Consumers living beyond their means are subject to the means test. A high-earning corporate officer who owes $100,000 on credit cards and has a mortgage will need to submit to a five-year court-disciplined payment plan, or deal with the credit cards in some other way (we have solutions for this situation). If your annual income, in the six months before you file bankruptcy, is above $101,315 for a family of four per year, or $60,360 for an individual, then the means test produces a number called “monthly disposable income.” If that number is sufficiently low, you may still qualify for a chapter 7; if that number is too high, then you are eligible only for a chapter 13, in which you will pay your creditors over five years, your monthly disposable income. Unfortunately, I cannot tell you what this number is because it is driven by formulas so complex the only way to determine whether you pass the means test is to plug your specific financial information into a software package that does the calculation. This is one of many reasons I urge people considering bankruptcy to speak with an attorney sooner rather than later: qualifying for a chapter 7 bankruptcy which will wipe out most or all of your debts is very different than qualifying for a chapter 13 bankruptcy where you will pay a court-determined amount of excess, disposable income to your creditors over a 5-year period. In some cases, someone who does not qualify for a chapter 7 today (they just received a big commission check) will qualify in six months because they expect their commissions to be much lower in the immediate future (maybe Covid-19 has dramatically lowered their sales).

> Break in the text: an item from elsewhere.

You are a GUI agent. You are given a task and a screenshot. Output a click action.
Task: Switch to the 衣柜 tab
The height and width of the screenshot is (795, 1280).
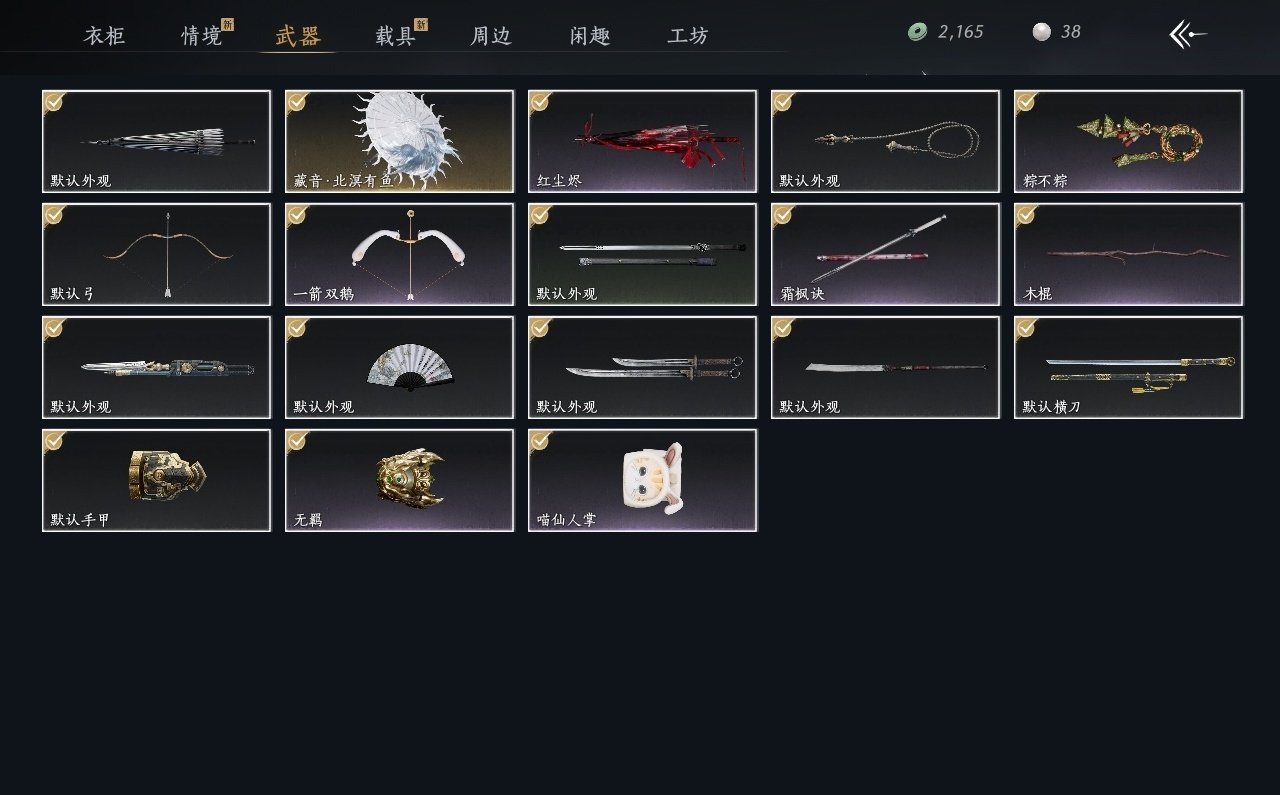pos(104,36)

An overextended entrepreneur does not need to submit to the means test. In the wake of the 2008 crash, I saw janitors and other low-wage employees who had taken out second mortgages on their houses to purchase rental properties they could barely afford. When the crash happened, they lost the rental properties and needed to avoid foreclosures on their own homes. These debtors often didn’t need to meet the means test because more than half of their debt was related to a business rather than consumer debt. The bankruptcy system favors entrepreneurs in this manner.